Vaccine equity is a policy of fairness that ensures the most vulnerable get it first.
We have seen how the virus preys on the elderly and those with underlying conditions. These groups must be protected first. There are no arguments against this. Our county has picked up the pace on vaccinations and is doing tens of thousands a week. National numbers are rising rapidly as well. That’s great news.
The flip side is that every single day, doses are getting tossed across the nation because there aren’t eligible takers and the vials become unusable a few hours from first use.
That breaks my heart.
US has 330M people, many too young or unable to get the vaccine due to medical conditions. Assume 20% cannot get it. That's not unreasonable, and probably conservative, considering there are about more than 70M under 17s. That leaves 270M who need it. WaPo says 54% will get it. An additional 30-ish% is on the fence and the rest are anti-vaxers who will not get it under any circumstance.
This means millions who need it and want it are ready to do so. Queuing by priority makes total sense. Wasting does not!

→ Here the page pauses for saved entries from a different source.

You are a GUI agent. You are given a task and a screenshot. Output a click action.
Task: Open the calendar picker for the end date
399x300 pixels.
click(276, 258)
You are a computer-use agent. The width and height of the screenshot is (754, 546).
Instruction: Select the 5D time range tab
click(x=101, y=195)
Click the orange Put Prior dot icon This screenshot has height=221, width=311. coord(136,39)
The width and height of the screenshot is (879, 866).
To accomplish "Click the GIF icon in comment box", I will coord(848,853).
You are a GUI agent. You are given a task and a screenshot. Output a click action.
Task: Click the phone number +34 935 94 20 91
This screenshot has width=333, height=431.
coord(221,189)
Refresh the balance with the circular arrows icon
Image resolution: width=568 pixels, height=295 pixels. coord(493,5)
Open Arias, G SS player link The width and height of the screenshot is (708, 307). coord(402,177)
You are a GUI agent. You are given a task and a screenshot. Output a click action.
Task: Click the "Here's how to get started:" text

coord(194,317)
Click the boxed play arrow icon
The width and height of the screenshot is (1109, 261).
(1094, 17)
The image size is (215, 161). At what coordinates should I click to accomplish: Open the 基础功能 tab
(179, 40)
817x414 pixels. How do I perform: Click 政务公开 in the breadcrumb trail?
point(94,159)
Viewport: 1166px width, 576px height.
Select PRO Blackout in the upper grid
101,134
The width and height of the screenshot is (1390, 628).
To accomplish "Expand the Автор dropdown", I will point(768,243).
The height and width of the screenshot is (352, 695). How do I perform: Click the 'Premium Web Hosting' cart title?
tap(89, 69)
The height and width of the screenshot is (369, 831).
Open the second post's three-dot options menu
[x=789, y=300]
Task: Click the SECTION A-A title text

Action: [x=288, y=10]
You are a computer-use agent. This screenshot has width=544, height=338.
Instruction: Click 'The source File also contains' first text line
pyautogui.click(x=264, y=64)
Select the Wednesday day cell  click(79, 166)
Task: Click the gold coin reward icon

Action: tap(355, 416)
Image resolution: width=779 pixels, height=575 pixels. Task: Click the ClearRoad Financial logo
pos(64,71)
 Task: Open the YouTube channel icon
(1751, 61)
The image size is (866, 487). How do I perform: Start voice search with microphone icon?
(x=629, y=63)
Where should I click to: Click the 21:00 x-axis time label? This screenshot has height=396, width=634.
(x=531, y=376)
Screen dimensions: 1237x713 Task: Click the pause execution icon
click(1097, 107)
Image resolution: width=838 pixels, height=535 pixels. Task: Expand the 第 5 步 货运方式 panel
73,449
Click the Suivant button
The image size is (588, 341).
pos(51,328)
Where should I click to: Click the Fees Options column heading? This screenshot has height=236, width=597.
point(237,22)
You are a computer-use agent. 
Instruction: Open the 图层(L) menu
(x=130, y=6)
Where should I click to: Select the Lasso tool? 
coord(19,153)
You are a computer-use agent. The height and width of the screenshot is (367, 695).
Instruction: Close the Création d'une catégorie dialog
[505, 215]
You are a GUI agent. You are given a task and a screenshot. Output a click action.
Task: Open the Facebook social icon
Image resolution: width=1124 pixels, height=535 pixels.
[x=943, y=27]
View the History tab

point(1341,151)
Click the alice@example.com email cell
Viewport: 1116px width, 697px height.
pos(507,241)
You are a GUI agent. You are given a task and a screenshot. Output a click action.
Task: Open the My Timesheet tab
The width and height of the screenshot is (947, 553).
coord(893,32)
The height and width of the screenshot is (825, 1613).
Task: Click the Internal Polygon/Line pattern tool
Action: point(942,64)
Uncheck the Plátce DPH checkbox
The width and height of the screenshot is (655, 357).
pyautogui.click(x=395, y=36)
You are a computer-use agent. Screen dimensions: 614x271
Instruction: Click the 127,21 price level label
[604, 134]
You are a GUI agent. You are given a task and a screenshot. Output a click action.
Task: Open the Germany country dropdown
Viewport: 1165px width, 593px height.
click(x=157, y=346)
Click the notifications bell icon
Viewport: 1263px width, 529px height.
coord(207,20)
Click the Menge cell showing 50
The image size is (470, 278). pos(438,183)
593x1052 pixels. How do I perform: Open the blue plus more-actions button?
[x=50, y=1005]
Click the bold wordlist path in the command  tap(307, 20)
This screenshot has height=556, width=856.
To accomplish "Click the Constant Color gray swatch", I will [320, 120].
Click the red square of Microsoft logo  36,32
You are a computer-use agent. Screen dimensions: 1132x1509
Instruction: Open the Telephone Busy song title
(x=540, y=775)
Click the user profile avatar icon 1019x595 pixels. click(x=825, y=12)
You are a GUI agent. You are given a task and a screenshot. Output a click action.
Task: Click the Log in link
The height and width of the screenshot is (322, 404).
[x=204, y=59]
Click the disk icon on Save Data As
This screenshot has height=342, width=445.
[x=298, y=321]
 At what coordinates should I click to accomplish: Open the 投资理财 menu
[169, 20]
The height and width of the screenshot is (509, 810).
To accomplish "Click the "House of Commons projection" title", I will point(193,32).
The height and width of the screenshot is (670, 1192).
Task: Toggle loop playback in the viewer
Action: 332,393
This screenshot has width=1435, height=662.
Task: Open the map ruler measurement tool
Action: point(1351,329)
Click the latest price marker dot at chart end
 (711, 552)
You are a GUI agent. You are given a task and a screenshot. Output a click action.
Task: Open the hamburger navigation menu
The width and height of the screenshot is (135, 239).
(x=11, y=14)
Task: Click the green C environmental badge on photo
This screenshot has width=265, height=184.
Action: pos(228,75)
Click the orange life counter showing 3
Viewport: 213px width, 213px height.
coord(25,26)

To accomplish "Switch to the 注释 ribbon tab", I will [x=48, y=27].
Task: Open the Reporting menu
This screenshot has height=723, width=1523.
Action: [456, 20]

North Carolina is not imposing geographical boundaries since the Feds are paying for the vaccine. At the other end of the spectrum, several states are going to be stuck at 70 or 75+ for the foreseeable future. Take a guess at which states are tossing vaccines.
Have you read about Dr. Hasan Gokal of Houston?
He was fired for driving around vaccinating a handful of vulnerable people with doses which would have gone to waste at the end of the day. He gave the last of the spare doses to his wife who has a lung condition. He was fired because he didn’t toss the extra doses, even as Dr. Fauci says if 70-80% are vaccinated by summer then we can return to a level of normalcy by fall. Thankfully, a judge cleared Dr. Gokal of wrongdoing.
Granted that it is hard for public health officials - who have never encountered a challenge of this magnitude - to get this right at the first shot and easy for me to be an armchair-critic.
I pray that we will get to the goal line by being sensible with equity. All we need is for the extra doses to be pumped into arms, not chucked in the bin. Why is that difficult?!